Ne pouvant prétendre faire davantage, nous nous repliâmes sans précipitation ; quelques coups de fusil nous firent comprendre que les Versaillais, croyant à un retour offensif, avaient à la hâte rassemblé des forces pour résister aux fédérés.

Nous voici revenus vers l’auberge d’où la presque totalité des consommateurs sont partis vers Paris. A ce moment s’avance un bataillon ; serait-ce déjà l’un de ceux que nous attendons ? S’il en est ainsi, peut-être pourrons-nous tenter une action plus sérieuse ; mais ces hommes nous sont inconnus : ils appartenaient à un bataillon de La Chapelle, autant qu’il m’en peut souvenir.

Je vais au-devant du bataillon, je prie le commandant de m’entendre, de me permettre d’adresser quelques paroles à ses hommes, mais il ne veut rien écouter et s’éloigne dans la direction du fort de Montrouge.

Mes amis et moi prenons alors le parti de nous rendre à celui de Vanves. Le chemin offre quelque danger, car les Versaillais dirigent un feu terrible sur la position. Nous nous élançons et, sans qu’aucun de nous soit atteint, nous arrivons devant le fort où, après les formalités d’usage, nous pouvons pénétrer.

L’officier de service nous mène près du commandant ; ce dernier paraît abattu et nous donne à entendre que la situation est très critique. Nous nous empressons de lui faire connaître qu’il va recevoir des renforts, que non seulement nous précédons deux bataillons, mais que le parc d’artillerie de la route d’Orléans va lui envoyer des hommes, des canons et des munitions.

A mesure que ces choses lui sont communiquées, le visage rembruni du commandant s’éclaire et exprime la satisfaction, au demeurant fort légitime chez quelqu’un qui se croit abandonné et dont le peu d’hommes dont il dispose se trouvent exténués, hors d’état de résister à un assaut sérieux.

* [MATÉRIEL PRÉSENTÉ]:
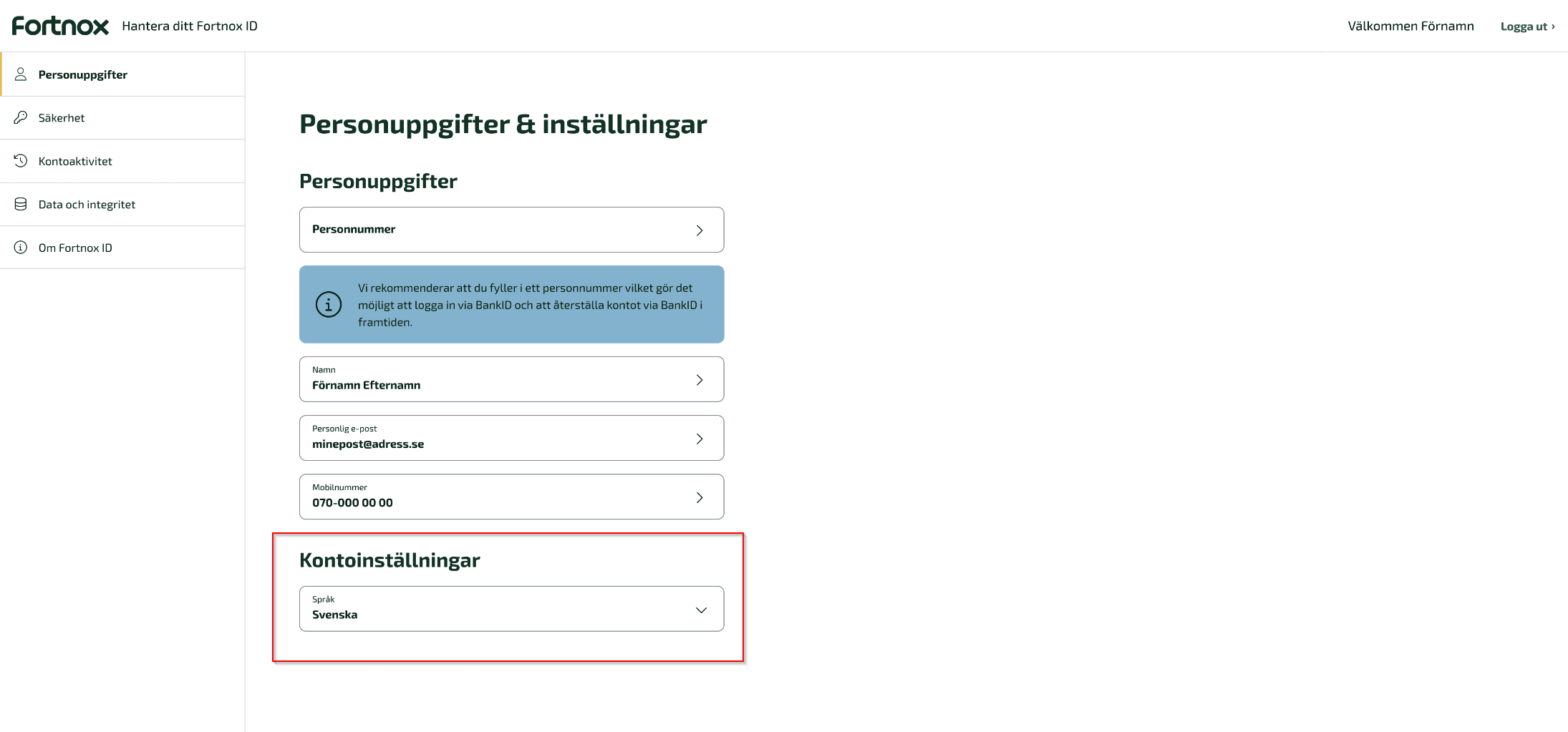Open the Personlig e-post editor
The width and height of the screenshot is (1568, 732).
tap(511, 438)
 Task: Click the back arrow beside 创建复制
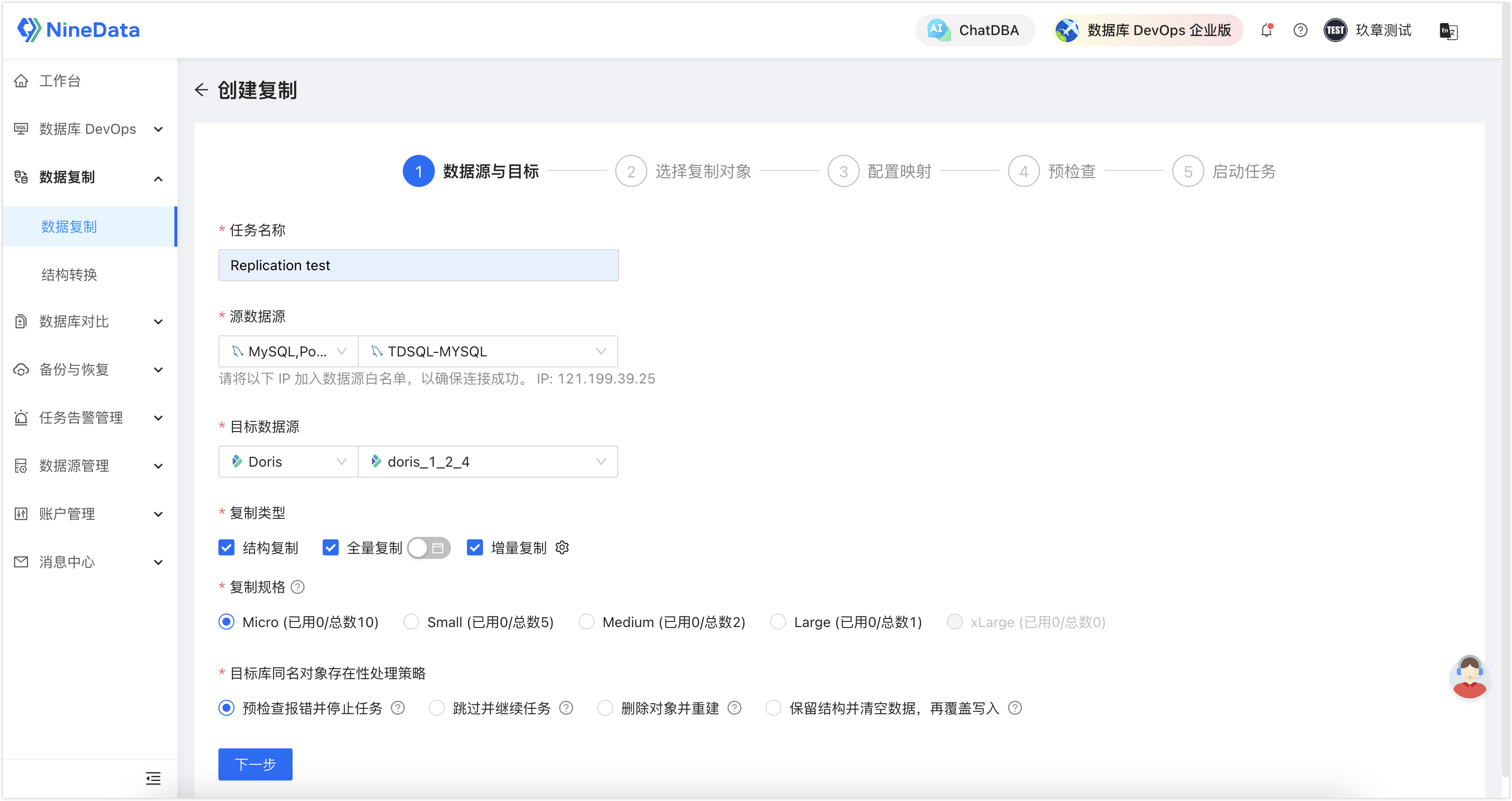click(201, 90)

* [TRAVAIL DEMANDÉ]: Recopiez mot pour mot l'extrait du récit sur le fort de Vanves, en partant des mots « A mesure que » et en vous arrêtant après « un assaut sérieux. ».

* [CORRIGÉ DE L'EXERCICE]:
A mesure que ces choses lui sont communiquées, le visage rembruni du commandant s’éclaire et exprime la satisfaction, au demeurant fort légitime chez quelqu’un qui se croit abandonné et dont le peu d’hommes dont il dispose se trouvent exténués, hors d’état de résister à un assaut sérieux.